- DATA UNDER STUDY
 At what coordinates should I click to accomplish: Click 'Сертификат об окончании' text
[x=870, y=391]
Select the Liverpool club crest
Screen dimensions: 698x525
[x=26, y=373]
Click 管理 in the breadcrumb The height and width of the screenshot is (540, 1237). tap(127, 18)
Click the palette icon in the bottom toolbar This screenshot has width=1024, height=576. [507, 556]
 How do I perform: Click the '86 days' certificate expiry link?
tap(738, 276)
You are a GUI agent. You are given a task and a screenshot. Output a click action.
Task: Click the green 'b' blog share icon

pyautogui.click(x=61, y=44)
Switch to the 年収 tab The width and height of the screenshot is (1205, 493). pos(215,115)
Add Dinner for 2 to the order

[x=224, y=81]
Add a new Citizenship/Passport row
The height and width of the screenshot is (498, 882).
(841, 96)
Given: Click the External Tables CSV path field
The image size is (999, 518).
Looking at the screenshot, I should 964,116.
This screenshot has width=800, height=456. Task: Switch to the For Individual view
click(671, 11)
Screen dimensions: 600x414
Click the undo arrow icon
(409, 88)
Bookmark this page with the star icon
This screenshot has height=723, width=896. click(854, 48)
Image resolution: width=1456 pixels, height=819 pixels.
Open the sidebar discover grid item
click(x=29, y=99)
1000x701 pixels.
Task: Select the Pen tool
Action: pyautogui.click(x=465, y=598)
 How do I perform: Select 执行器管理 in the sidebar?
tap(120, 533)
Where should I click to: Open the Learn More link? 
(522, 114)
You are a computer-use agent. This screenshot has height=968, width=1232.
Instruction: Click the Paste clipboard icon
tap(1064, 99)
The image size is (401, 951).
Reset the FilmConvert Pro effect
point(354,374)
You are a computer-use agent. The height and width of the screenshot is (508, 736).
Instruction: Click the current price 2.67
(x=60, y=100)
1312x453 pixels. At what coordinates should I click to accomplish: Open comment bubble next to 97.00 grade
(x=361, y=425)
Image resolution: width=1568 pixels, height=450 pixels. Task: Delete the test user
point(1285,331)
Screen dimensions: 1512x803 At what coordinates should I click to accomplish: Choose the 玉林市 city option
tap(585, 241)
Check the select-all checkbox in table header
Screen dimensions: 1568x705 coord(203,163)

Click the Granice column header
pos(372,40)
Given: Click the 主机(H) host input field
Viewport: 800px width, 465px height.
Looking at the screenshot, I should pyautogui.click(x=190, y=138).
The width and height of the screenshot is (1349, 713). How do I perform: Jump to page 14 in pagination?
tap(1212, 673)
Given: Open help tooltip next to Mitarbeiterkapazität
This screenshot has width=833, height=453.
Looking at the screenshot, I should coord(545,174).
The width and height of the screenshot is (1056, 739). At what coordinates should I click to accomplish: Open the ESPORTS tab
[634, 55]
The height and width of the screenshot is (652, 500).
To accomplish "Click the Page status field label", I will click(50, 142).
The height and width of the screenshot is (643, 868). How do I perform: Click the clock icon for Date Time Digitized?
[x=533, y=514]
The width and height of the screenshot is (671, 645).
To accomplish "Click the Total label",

- WHAT YOU NEED TO DO
All the lines above are to be copied exactly, with none left out.

- FINISHED TASK
 At what coordinates should I click to accomplish: Click 'Сертификат об окончании' text
[x=870, y=391]
Select the Liverpool club crest
Screen dimensions: 698x525
[x=26, y=373]
Click 管理 in the breadcrumb The height and width of the screenshot is (540, 1237). tap(127, 18)
Click the palette icon in the bottom toolbar This screenshot has width=1024, height=576. [507, 556]
 How do I perform: Click the '86 days' certificate expiry link?
tap(738, 276)
You are a GUI agent. You are given a task and a screenshot. Output a click action.
Task: Click the green 'b' blog share icon

pyautogui.click(x=61, y=44)
Switch to the 年収 tab The width and height of the screenshot is (1205, 493). pos(215,115)
Add Dinner for 2 to the order

[x=224, y=81]
Add a new Citizenship/Passport row
The height and width of the screenshot is (498, 882).
(841, 96)
Given: Click the External Tables CSV path field
The image size is (999, 518).
Looking at the screenshot, I should 964,116.
This screenshot has width=800, height=456. Task: Switch to the For Individual view
click(671, 11)
Screen dimensions: 600x414
Click the undo arrow icon
(409, 88)
Bookmark this page with the star icon
This screenshot has height=723, width=896. click(854, 48)
Image resolution: width=1456 pixels, height=819 pixels.
Open the sidebar discover grid item
click(x=29, y=99)
1000x701 pixels.
Task: Select the Pen tool
Action: pyautogui.click(x=465, y=598)
 How do I perform: Select 执行器管理 in the sidebar?
tap(120, 533)
Where should I click to: Open the Learn More link? 
(522, 114)
You are a computer-use agent. This screenshot has height=968, width=1232.
Instruction: Click the Paste clipboard icon
tap(1064, 99)
The image size is (401, 951).
Reset the FilmConvert Pro effect
point(354,374)
You are a computer-use agent. The height and width of the screenshot is (508, 736).
Instruction: Click the current price 2.67
(x=60, y=100)
1312x453 pixels. At what coordinates should I click to accomplish: Open comment bubble next to 97.00 grade
(x=361, y=425)
Image resolution: width=1568 pixels, height=450 pixels. Task: Delete the test user
point(1285,331)
Screen dimensions: 1512x803 At what coordinates should I click to accomplish: Choose the 玉林市 city option
tap(585, 241)
Check the select-all checkbox in table header
Screen dimensions: 1568x705 coord(203,163)

Click the Granice column header
pos(372,40)
Given: Click the 主机(H) host input field
Viewport: 800px width, 465px height.
Looking at the screenshot, I should pyautogui.click(x=190, y=138).
The width and height of the screenshot is (1349, 713). How do I perform: Jump to page 14 in pagination?
tap(1212, 673)
Given: Open help tooltip next to Mitarbeiterkapazität
This screenshot has width=833, height=453.
Looking at the screenshot, I should coord(545,174).
The width and height of the screenshot is (1056, 739). At what coordinates should I click to accomplish: Open the ESPORTS tab
[634, 55]
The height and width of the screenshot is (652, 500).
To accomplish "Click the Page status field label", I will click(50, 142).
The height and width of the screenshot is (643, 868). How do I perform: Click the clock icon for Date Time Digitized?
[x=533, y=514]
The width and height of the screenshot is (671, 645).
To accomplish "Click the Total label",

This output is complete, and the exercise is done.